Step Up For Students was renewed to handle scholarship funding by the Board to handle distribution of those scholarship funds for the 2026 to 2027 school year. The Board voted unanimously this month for the renewal.
“Step Up For Students is grateful for the confidence the Board of Education has shown in our ability to manage the state’s education choice programs,” said Step Up CEO Gretchen Schoenhaar. “There is no initiative of this size, scope and complexity in the country, and we are honored to serve the parents, students, schools, providers and vendors as well as to partner with the (Department of Education) and Legislature in Florida.”
Step Up For Students is based in Jacksonville and St. Petersburg and has awarded more than 2 million scholarships since it was founded in 2002 when it began administering Florida education choice scholarships. The nonprofit handles five programs for about 520,000 students.
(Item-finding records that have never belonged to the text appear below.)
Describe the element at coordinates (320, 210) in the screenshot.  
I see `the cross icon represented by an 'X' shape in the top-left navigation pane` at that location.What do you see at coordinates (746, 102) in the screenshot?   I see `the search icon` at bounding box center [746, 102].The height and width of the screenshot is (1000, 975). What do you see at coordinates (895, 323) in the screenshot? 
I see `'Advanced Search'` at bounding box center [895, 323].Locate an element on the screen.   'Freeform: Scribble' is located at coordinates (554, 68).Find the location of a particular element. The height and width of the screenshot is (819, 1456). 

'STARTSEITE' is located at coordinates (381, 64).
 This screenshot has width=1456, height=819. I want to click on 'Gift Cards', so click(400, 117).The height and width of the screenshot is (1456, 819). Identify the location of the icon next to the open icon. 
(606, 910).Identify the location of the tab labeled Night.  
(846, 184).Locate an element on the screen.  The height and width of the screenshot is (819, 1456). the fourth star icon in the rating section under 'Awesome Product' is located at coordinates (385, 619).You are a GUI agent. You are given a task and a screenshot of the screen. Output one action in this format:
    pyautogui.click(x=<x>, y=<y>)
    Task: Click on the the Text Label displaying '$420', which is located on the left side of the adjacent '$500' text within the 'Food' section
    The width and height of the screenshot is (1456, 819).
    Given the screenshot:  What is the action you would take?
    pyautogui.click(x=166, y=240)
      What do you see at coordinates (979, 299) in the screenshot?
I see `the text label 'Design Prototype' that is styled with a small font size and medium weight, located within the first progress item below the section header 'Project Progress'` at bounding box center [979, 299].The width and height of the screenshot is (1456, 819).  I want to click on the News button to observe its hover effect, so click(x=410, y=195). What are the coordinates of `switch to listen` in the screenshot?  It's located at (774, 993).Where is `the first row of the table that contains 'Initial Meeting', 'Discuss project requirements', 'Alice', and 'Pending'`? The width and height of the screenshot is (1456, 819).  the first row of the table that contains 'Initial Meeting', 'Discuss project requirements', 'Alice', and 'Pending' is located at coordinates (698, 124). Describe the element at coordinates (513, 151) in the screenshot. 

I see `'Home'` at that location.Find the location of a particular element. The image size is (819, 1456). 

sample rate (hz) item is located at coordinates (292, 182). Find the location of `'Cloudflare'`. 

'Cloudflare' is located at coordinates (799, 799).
In 2023, Florida made all Kindergarten through 12th grade students eligible for the program and gave parents more flexibility how parents could spend scholarship funds for their children by establishing education savings accounts. Step Up for Students established Education Market Assistance, which is a platform to help manage onboarding for parents and online applications. The platform also serves education service providers, vendors and private schools and helps them engage with parents.
Step Up has made 727,811 tuition payments to about 2,500 private schools in the past year and they’ve sped up the payment process to taking only 2.5 days, down from 4.6 days the previous year.
Step Up is also on track this school year to account for 2.75 million transactions through its online market place called MyScholarShop. The nonprofit is also on track to process about 4.5 million reimbursement requests. That’s about four times as many reimbursements Step Up handled only two years ago.